Ebony & Irony

George Cheyne: November 2023

SO there I am, like a rabbit in the headlights, standing out in front of my music class wishing I was somewhere else…anywhere else.

Ahead of me are 30 pairs of eyes piercing through me like lasers through soft butter.

Behind me on the blackboard are a jumble of musical notes which I have failed to identify.

To my left, sitting behind a battered piano, is my tormentor.

“It’s quite simple, really,” the teacher says, “All you have to do is show me where the key change comes in this piece.”
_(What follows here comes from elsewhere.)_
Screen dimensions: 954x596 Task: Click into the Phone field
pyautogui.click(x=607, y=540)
She might as well have asked me to build an atomic bomb out of all the instruments in the room.
Not. A. Scooby.

I turned towards the blackboard once again in the vain hope the hieroglyphics would suddenly come to life and swoosh away, Disney style, in some sort of musical dance formation to show me what I was looking for.
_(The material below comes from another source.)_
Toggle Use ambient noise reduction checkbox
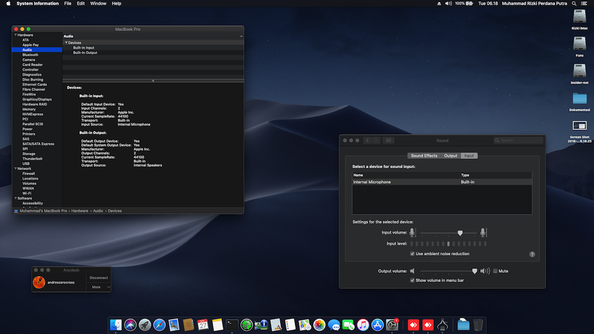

No big reveal, no all-singing, all-dancing animation sequence involving the musical notes and definitely no fairytale ending.
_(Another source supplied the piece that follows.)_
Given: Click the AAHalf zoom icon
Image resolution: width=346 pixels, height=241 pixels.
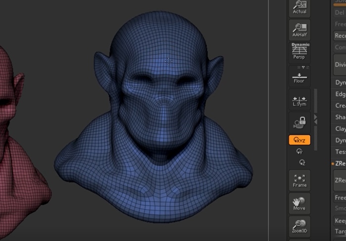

“Well?”…. Our teacher was a woman of few words.

A desperate glance towards my classmates in case someone could mouth the right answer, but all I see are the tops of 30 teenage heads.

The desks, the schoolbags plonked down at their feet, the wooden floor and even their shoes are suddenly more interesting than maintaining eye contact with the poor sap stood in front of them.

I was out of options. Time for a total guess, but as I uhmmed and aahed to try and buy myself a better chance of a punt at the right answer, the teacher’s patience eventually snapped.

“Forget it. You’ve wasted enough of our time,” she said, “Just get back to your seat. Prestissimo! Prestissimo!”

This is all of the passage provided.